What does it feel like to be forced to flee? To hurriedly pack up leaving sand and stars behind in a place that provided succor and sanctuary for as long as one knew because it was home. It is better imagined. But like a welcome mat, displacement is now the reality of many who had stable lives in the Northeast.

Out of Nigeria`s sobering nightmare rolls the riotously uncertain dice of displacement. Large families are forced to flee slaughter with nothing but the clothes on their backs, uncertainty melding with terror. They leave their farms behind, they leave their cattle behind, they leave everything behind.

They resume in camps where congestion conduces to disease and abuse, not to talk of the toll constant running takes on the psyche. In Nigeria`s Northeast, children strapped to their mothers` backs know how the pulse pounds differently in the footrace of survival; children still coming to grips with the use of their feet know the soreness that results from Nigeria`s rat-race of survival.

To survive, a people have to live on the run, the scantest attention paid to their bodies, their minds, the uniquely indescribable binds of familial love and the future of many innocent children. Instead, a skittish nation pricks up its ears straining to hear the blast of Boko Haram`s bombs boomeranging on a country that has failed to be proactive.

For how long shall people continue to run? Until when pregnant woman can bring her child into the world in a hospital and not on the run? In a country of millions caught in a marathon with minions, shall the cheetah be outpaced by the centipede? Displacement must be absolutely gut-wrenching. It is better left to the imagination. But like other horrors, it is the lived reality of many.

On December 31, 2021, as earlier announced, Borno State closed all the IDP camps within Maiduguri, thereby sending IDPs back to volatile communities in which what is left is straight out of Boko Haram`s book of blood.

Last year, the House of Representatives comically worked itself into a lather over the continued refusal of the NYSC to reopen its camp in Borno State even as peace had supposedly returned to the state. Governor Zulum must ignore those who having been fattened by Nigeria`s milk now seek to milk it of every iota of clarity.

It seems it is the preoccupation of some people to argue that Borno State has become safe and as such, things should return to normal. But that is a load of wishful thinking. Terrorist activities in the state are unrelenting in spite of the heroic efforts of the Nigerian Army.

Every Nigerian of goodwill desires that Borno State should be safe and secure for all its residents. But with Boko Haram and ISWAP still in full and forceful operation, that appears a tall order. Until then, it serves little good to insist that the state has become peaceful.
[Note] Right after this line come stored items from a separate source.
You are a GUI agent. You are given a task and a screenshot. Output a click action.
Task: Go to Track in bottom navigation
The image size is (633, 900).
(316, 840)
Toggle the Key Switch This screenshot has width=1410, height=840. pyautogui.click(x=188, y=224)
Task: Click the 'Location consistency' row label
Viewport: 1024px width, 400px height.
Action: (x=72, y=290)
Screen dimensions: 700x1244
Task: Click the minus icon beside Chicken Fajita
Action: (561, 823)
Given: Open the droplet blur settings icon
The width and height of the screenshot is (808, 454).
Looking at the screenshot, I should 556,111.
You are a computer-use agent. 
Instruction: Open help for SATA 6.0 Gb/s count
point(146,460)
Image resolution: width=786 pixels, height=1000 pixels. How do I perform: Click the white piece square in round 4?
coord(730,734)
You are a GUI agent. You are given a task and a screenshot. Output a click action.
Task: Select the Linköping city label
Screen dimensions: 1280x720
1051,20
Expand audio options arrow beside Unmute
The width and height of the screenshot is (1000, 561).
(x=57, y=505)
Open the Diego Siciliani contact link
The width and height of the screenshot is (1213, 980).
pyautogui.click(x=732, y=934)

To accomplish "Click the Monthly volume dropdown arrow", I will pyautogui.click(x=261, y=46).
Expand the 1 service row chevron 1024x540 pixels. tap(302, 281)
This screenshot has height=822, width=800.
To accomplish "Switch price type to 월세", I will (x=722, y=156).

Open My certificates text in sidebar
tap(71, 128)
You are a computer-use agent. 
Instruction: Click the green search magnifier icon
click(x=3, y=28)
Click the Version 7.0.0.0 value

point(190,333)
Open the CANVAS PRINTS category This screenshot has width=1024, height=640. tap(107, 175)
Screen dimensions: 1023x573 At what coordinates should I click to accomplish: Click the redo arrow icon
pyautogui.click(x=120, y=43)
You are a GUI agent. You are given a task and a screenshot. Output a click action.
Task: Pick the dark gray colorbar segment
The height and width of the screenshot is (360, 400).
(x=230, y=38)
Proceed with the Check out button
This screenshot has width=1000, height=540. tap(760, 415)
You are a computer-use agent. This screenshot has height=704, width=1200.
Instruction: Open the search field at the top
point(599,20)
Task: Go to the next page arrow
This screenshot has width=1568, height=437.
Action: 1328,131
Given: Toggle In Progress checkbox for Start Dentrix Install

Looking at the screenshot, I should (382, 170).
In his new year message on January 1, the Borno State Governor Mr. Babagana Zulum said that criminal activities going on in the camps had disposed them to closure. But who does not now know that in Nigeria the sticky squalor of many an IDP camp is fodder for criminal activities?

Being an IDP in Nigeria is not just a nightmare – the nightmare has the terror of terrorists and the indiscretion of government officials as chief players.